BEGIN
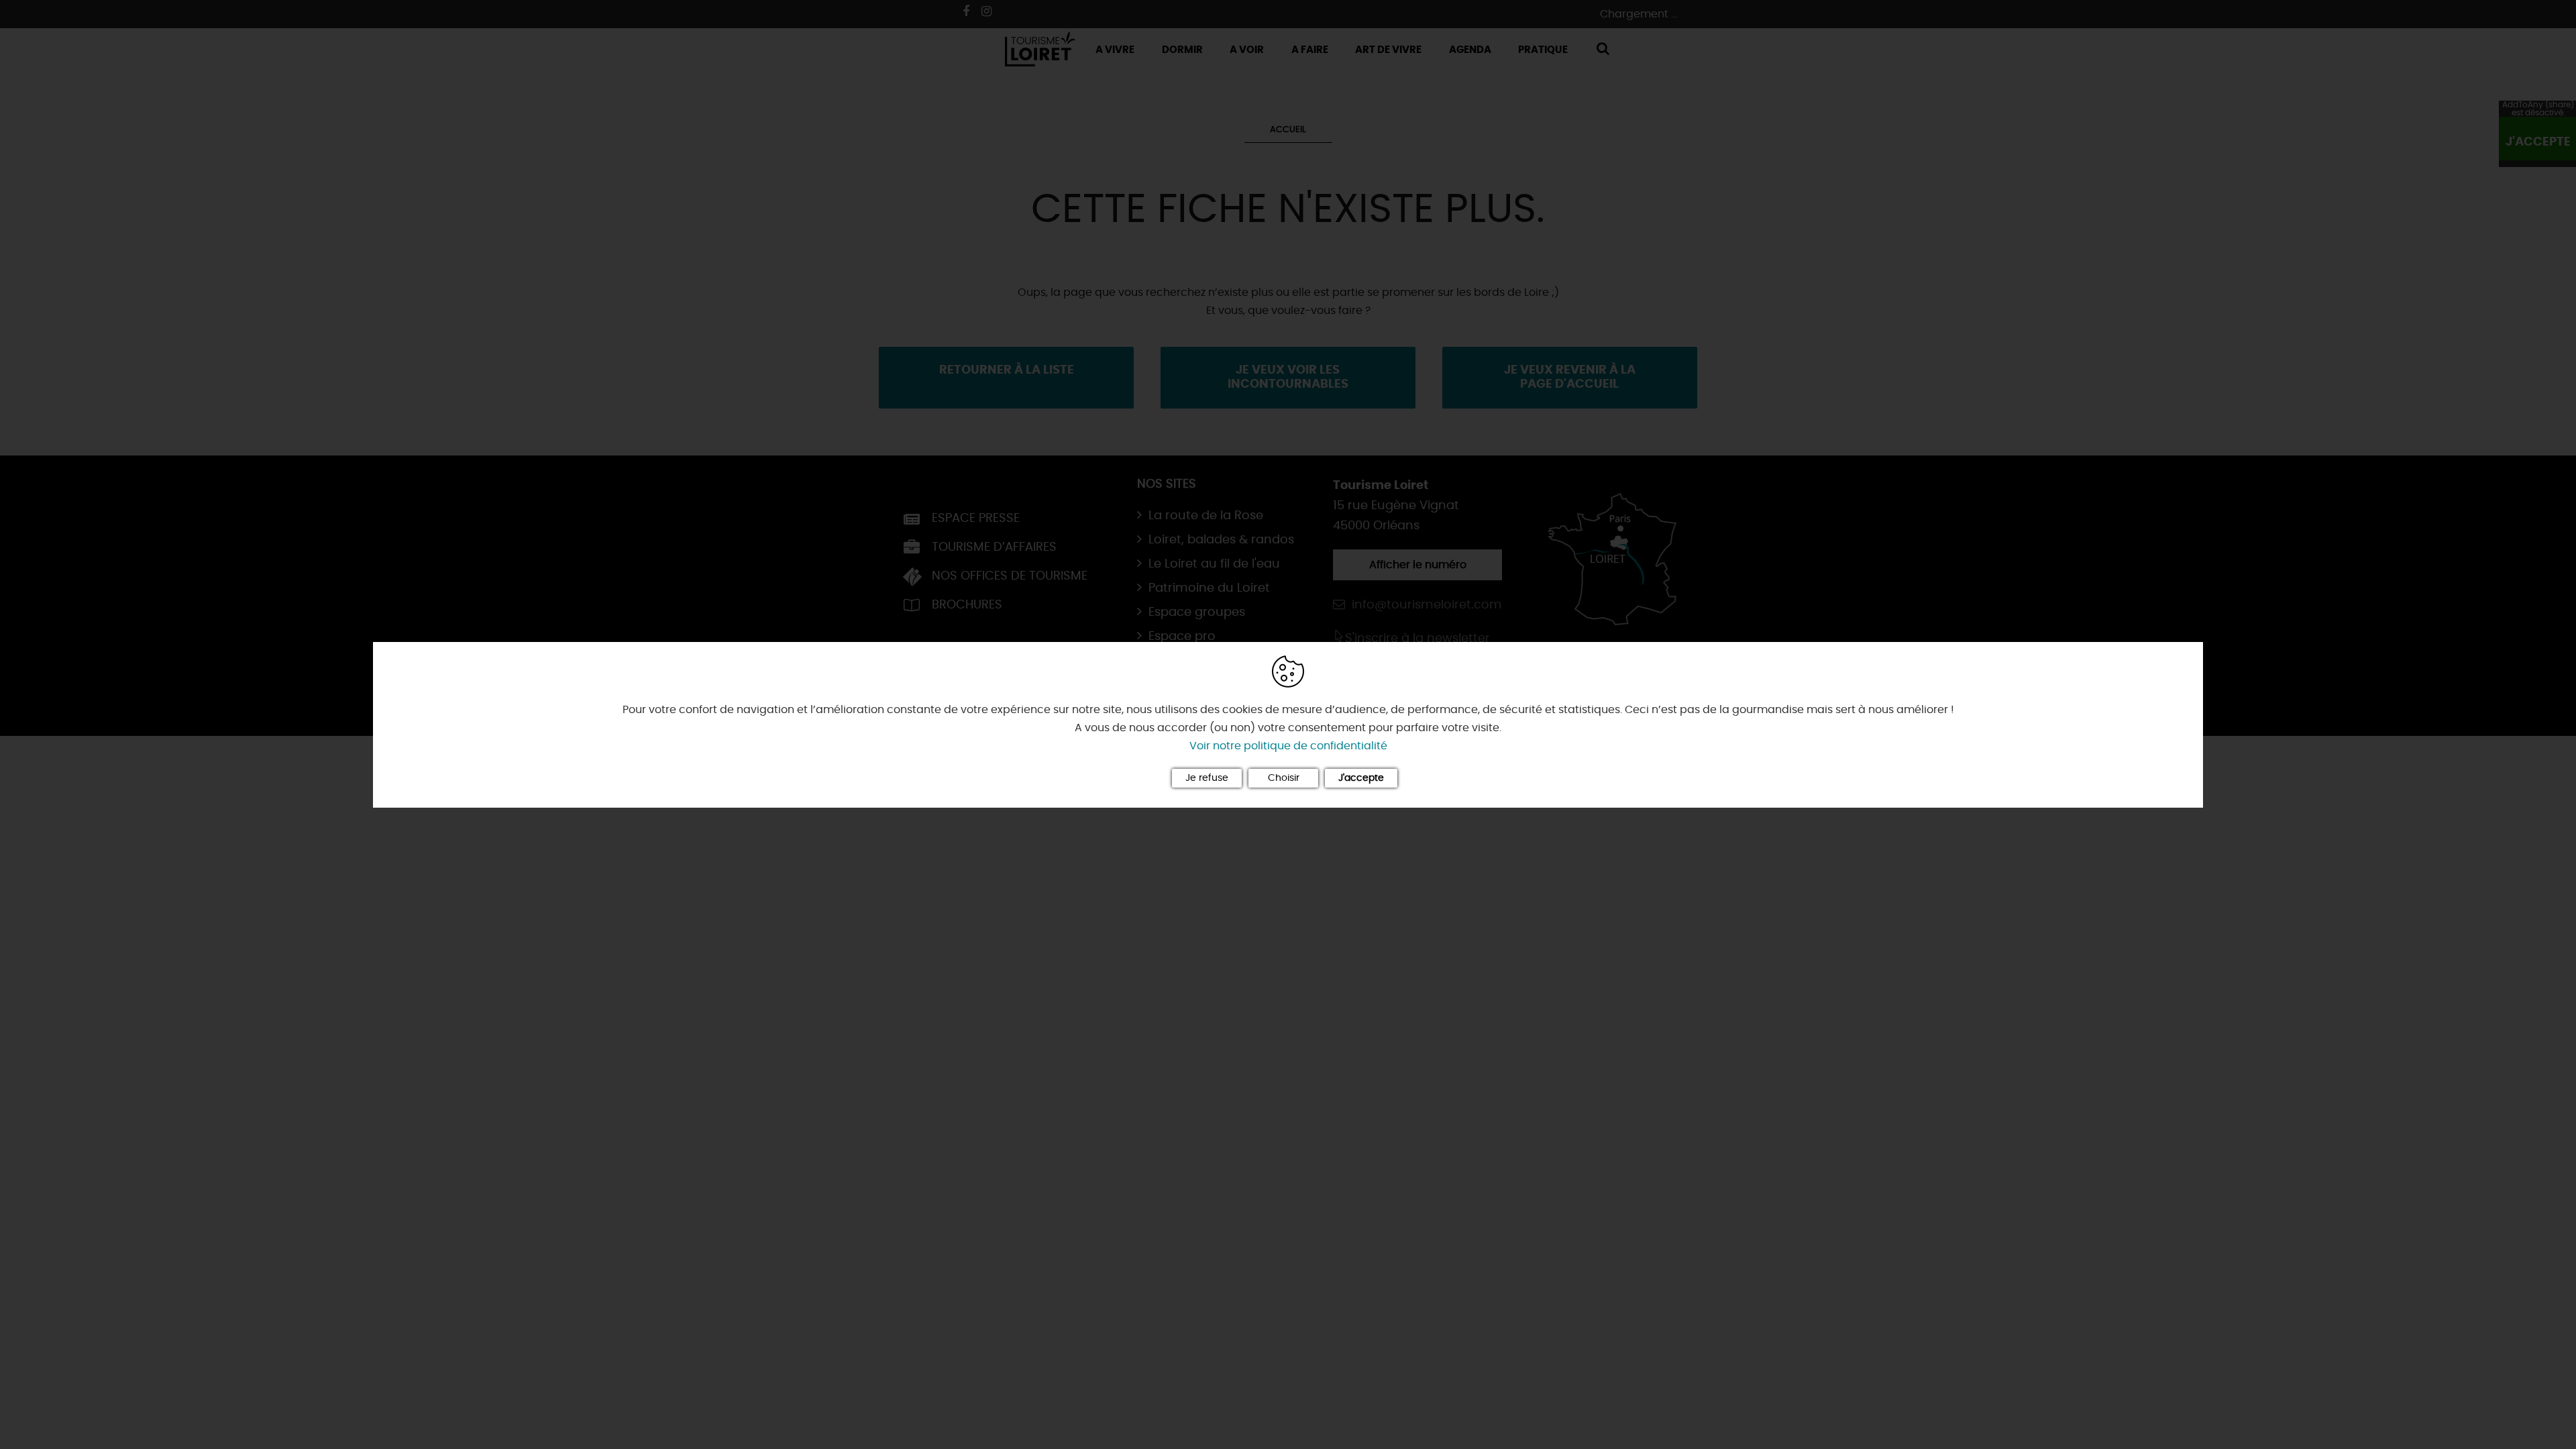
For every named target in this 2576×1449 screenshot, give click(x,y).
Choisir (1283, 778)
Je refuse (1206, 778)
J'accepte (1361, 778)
END
BEGIN
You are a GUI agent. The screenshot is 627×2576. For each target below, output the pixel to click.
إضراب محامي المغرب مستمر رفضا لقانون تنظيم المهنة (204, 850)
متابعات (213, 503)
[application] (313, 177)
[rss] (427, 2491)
END
- WHAT THE TASK REQUIRES -
Search the records for lines holding the word "click", then copy each line you find.

- EXERCISE RESPONSE -
For every named target in this 2576×1449 screenshot, give click(x,y).
You are a GUI agent. The screenshot is 627×2576. For each target below, output the pixel to click.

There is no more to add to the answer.